Leonard Feeney
Leonard Edward Feeney (February 18, 1897 – January 30, 1978) was an American Jesuit priest, poet, lyricist, and essayist.
Leonard Edward Feeney | |
---|---|
Born | Lynn, Massachusetts | February 18, 1897
Died | January 30, 1978 80) Ayer, Massachusetts | (aged
Occupation | Priest, poet, lyricist, editor, theologian, chaplain |
Known for | Feeneyism |
Ordained | June 20, 1928 |
He articulated a strict interpretation of the Roman Catholic doctrine extra Ecclesiam nulla salus ("outside the Church there is no salvation"). He took the position that baptism of blood and baptism of desire are unavailing and that therefore no non-Catholics will be saved.[1] Fighting against what he perceived to be the liberalization of Catholic doctrine,[2] he came under ecclesiastical censure. He was described as Boston's homegrown version of Father Charles Coughlin for his antisemitism.[3]
Biography
Feeney was born in Lynn, Massachusetts, on February 18, 1897. In 1914 he entered the Jesuit Novitiate of Saint Andrew in upstate New York. During his 14 year formation as a Jesuit, he studied in England, Wales, Belgium, France, and in his homeland. He took religious vows as a son of Saint Ignatius, and was ordained a priest on June 20, 1928.[4] in the 1930s, he was literary editor at the Jesuit magazine, America.[5]
He was a professor in Boston College's graduate school, and then professor of spiritual eloquence at the Jesuit seminary in Weston, Massachusetts, before he became the priest chaplain at the Catholic Saint Benedict Center, a religious center at Harvard Square founded by Catherine Goddard Clarke, in 1945. (He had first visited in 1941.) He gave incendiary speeches on the Boston Common on Sundays, leading Robert F. Kennedy, then a Harvard undergraduate, to write Archbishop Cushing of Boston requesting his removal.[6][7][8] He induced some of the faithful to drop out of Harvard or Radcliffe to become students at his Center, now accredited as a Catholic school. From 1946, the Center published From the Housetops, a periodical focused on Catholic theology that enjoyed contributions from the archbishop himself, but Feeney’s rigid interpretation of Extra Ecclesiam nulla salus put him on a collision course with the same archbishop, Richard Cushing (who became a Cardinal 10 years after these particular indicents; also Senator Edward Kennedy in a memoir claimed that this brother Robert actually met with Cushing about the subject but only after their father first called Cushing).
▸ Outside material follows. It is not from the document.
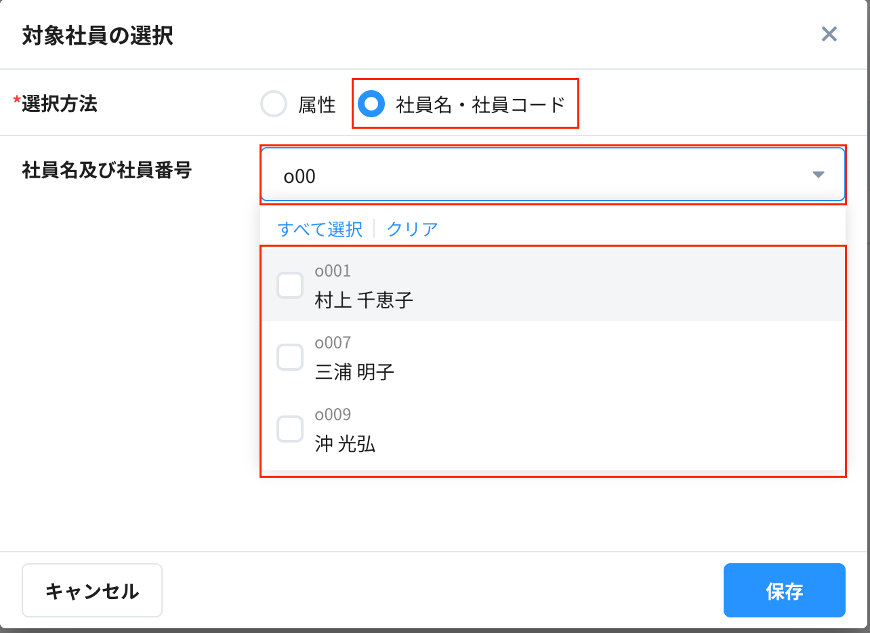Choose 村上 千恵子 from the employee list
After April 1949 the affair became a public scandal when Feeney undertook in the press the defence of dismissed laymen[9] who were teaching in the Jesuit College (founded in Boston by the Society of Jesus in 1863) that those who were not members of the Church were damned.[10]
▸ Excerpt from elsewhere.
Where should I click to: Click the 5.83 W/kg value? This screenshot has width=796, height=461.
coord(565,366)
Feeney criticized Cushing for, among other things, accepting the church’s definition of “baptism of desire". Finally, in 1949, Cushing declared Feeney's St. Benedict's Center off-limits to Catholics.[11] That same year Boston College and Boston College High School dismissed four of the Center's members from the theology faculty for spreading Feeney's views in the classroom.[12][13] In light of his controversial behavior, his Jesuit superiors ordered him to leave the Center for a post at College of the Holy Cross, but he repeatedly refused, which led to his expulsion from the order. Cushing suspended Feeney's priestly faculties in April 1949; Feeney continued to celebrate the sacraments although he was no longer authorized to do so.[14]
On August 8, 1949, Cardinal Francesco Marchetti Selvaggiani of the Holy Office sent a protocol letter to Archbishop Cushing[15] on the meaning of the dogma extra Ecclesiam nulla salus (outside the church there is no salvation), which Feeney refused to accept.[16] This protocol, approved by the Pope on July 28, 1949 stated "(T)his dogma must be understood in that sense in which the Church herself understands it. For, it was not to private judgments that Our Saviour gave for explanation those things that are contained in the deposit of faith, but to the teaching authority of the Church."[17]
On October 25, 1952, Feeney received a letter from Cardinal Pizzardo, Secretary of the Holy Office, summoning the priest to Rome. Feeney replied to Cardinal Pizzardo requesting an explanation of the charges against him in order to prepare his defense as per canon 1723,[18] but none was forthcoming. Petitions to Pope Pius XII went unanswered.[19]
After Feeney repeatedly refused to reply to a summons to Rome to explain himself, he was excommunicated on February 13, 1953 by the Holy See for persistent disobedience to legitimate Church authority due to his refusal to comply. According to Cardinal John Wright, Pope Pius XII personally translated the edict into English.[11]
The decree of excommunication was later published in the Acta Apostolicae Sedis in ANNUS XXXX V - SERIES II - VOL. XX, page 100. [20] His followers said that his excommunication was invalid.[14]
Following his excommunication, Feeney set up a community called the Slaves of the Immaculate Heart of Mary.[2][1][21] He was reconciled to the Roman Catholic Church in 1972 through the efforts of Boston Archbishop Humberto Cardinal Medeiros, but, given his age and health, was not required to retract or recant his interpretation of "Extra Ecclesiam Nulla Salus". The phrase is inscribed on his tombstone.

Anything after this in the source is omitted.